Sunday was the anniversary of my father’s death. It had been two years… All the memories associated with the day seemed to resurface days before the actual anniversary. I found myself missing my dad; but also replaying the events of the day: remembering everything we did that day and the details of minutia about him and what was said and done on August was 6th, 2015.
For two years before my dad went to live with JESUS, Dad lived in our home and we cared for him. Hospice had been serving him here at our home for about nine months. When my father was 45, he had a severe stroke that left him weak on his left side. My mother cared for him until she passed; and he was able to gain a sense of independence thanks to her planning for him and the LORD’s great grace. However, as the years progressed, his balance became worse and the need for him to live with my brother (who lived in the same town as my dad) became evident. When my brother and his family could no longer care for him, The Salesman welcomed my dad into our home. The timing seemed perfect. Victoria had just entered college… Dad was a great patient; but the care was demanding and I have a whole new respect for caregivers. The years he was with us were full and busy and challenging. However, his earthly journey ended and a new life began for him on August 6, 2015, not long after breakfast, while he was sipping his coffee. It was as if he took one sip of coffee and then a sip of eternity. GOD was so gracious. My dad’s body was tired.

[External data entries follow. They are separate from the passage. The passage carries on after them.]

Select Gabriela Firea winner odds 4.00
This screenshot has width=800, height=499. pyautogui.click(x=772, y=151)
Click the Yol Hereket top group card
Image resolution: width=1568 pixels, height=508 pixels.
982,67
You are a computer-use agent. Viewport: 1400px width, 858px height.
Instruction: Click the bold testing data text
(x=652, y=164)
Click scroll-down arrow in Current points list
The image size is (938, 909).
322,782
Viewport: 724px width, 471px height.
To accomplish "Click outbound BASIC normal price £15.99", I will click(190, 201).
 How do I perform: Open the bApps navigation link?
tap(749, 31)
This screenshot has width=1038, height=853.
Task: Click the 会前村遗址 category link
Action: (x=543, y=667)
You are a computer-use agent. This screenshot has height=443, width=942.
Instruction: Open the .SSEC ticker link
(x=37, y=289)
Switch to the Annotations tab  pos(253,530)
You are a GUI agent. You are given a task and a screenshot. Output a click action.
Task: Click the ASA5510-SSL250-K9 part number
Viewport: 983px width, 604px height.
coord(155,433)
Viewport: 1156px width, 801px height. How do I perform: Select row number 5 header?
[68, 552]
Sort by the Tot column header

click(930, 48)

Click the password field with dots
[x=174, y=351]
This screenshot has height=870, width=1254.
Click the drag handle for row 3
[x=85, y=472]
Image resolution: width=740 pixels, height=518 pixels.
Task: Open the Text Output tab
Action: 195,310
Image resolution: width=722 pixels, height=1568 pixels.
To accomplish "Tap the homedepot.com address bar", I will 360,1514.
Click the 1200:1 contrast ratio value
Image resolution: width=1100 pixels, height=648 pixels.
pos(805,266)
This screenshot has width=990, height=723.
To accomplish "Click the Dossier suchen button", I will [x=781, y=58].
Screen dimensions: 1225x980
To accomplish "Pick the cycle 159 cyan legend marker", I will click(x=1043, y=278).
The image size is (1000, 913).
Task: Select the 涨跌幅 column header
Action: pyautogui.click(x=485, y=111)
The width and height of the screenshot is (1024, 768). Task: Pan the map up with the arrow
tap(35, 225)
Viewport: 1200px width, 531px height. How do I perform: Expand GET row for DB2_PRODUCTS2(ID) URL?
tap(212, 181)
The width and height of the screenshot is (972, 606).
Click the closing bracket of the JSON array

It was my second experience with being the first to notice that someone dear to me had departed their earthly body. I will not forget the experiences.
This year, the date fell on Sunday and while I was getting ready for church, I found myself in methodical memories and missing him much. The morning seemed a blur to me two years ago; but the details and the heartache seemed and seem so real.
While churning the thoughts and memories in my mind, I felt the LORD speak to me and grabbed my pen and journal and wrote this down while drying my hair:
There is A Power, A Source,
That steadies me on life’s course.
As I navigate the good and bad,
The happy and oh, so sad.
I struggle with the memories attached to this day:
So many haunt me, in various ways.
Can I let go and have peace
And feel my Savior’s sweet release?
Will I allow HIM to turn my mourning to dance,
Or will the sad, I relive and enhance?
Sorrow comes knocking at my door,
I will not answer any more.
I’m putting my dancing shoes on,
My ears attune to a new song.
Hallelujah!
I’m totally believing that GOD can bring me victoriously through this process of grieving and help me hold on to HIM and all the good memories I have of my dad.
Unknown says
I'm so sorry for your loss. My husband lost both of his parents in the span of 2 years. He found his mom after she had passed from a brain aneurism. My daughter was alone with her for a sleepover and tried to wake her up. ;( His dad died 2 years previously while my husband performed CPR at the hospital and brought him back several times but it was just his time to go. I know the memories ache in our hearts as we long to see them again. May God bring you peace and comfort when you miss your dad.